Feuertopf und kalte Suppe

So vielseitig Bulgarien ist, so bunt sieht es auch auf seinen Tischen aus. Oft schmoren oder kochen viele gute Sachen – stets langsam – zusammen im selben Topf

  • Carsten Heinke
  • Lesedauer: 6 Min.

Der Goldstrand an der Schwarzmeerküste war für die Menschen in der DDR so nah und fern wie Costa Brava oder Côte d’Azur für ihre Westverwandten – ein Urlaubstraumziel, das erreichbar war. Mehr Süden und Exotik als Warna, Nessebar und Burgas ging kaum.
Seit sich die Auswahl der Reiseziele so arg vergrößert hat, geriet das schöne Land, wo Aprikosen und Melonen wachsen, für viele Ostdeutsche ein bisschen in Vergessenheit. Woran sich jeder, der mal dort war, sicher gut erinnern kann, sind Bulgariens Gastfreundschaft und seine reiche Esskultur, in der sich Balkan, Orient, wie Mediterraneum treffen und vortrefflich miteinander harmonieren.

Deshalb im Folgenden ein paar Gedächtnisstützen – oder, für Bulgarien-Unerfahrene, Tipps zum Kulinarik-Trip durch eine wahrhaft kunterbunte Landesküche.

Früh: Frisch losgekrümelt!

Was den Deutschen ihre Semmeln, Wecken oder Schrippen sind, bedeutet Banitsa für die Bulgaren. Das wohl typischste Gebäck des Balkanlandes ist meistens herzhaft, selten süß. In jedem Falle ist es immer eine wunderbare Krümelei, die man natürlich mit den Fingern isst. Hergestellt wird Banitsa aus hauchdünnem Strudelteig – also ohne Hefe wie beim etwas robusteren Blätterteig – und dem weißen Salzlakenkäse Sirene. Eine dafür ebenso beliebte Zutat ist Spinat.

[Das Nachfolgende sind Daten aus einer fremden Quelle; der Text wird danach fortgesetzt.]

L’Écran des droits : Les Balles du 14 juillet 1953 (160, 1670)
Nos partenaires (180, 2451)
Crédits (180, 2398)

Gleichfalls können andere Gemüsesorten, Fleisch oder Obst als Füllung dienen. Gegessen wird die runde, drei- oder viereckige Banitsa meistens zum Frühstück oder zwischendurch als Snack. Deshalb kann man sie in ihrem Heimatland auch überall frisch kaufen. Viele Bäckereien sind sogar ganz darauf spezialisiert.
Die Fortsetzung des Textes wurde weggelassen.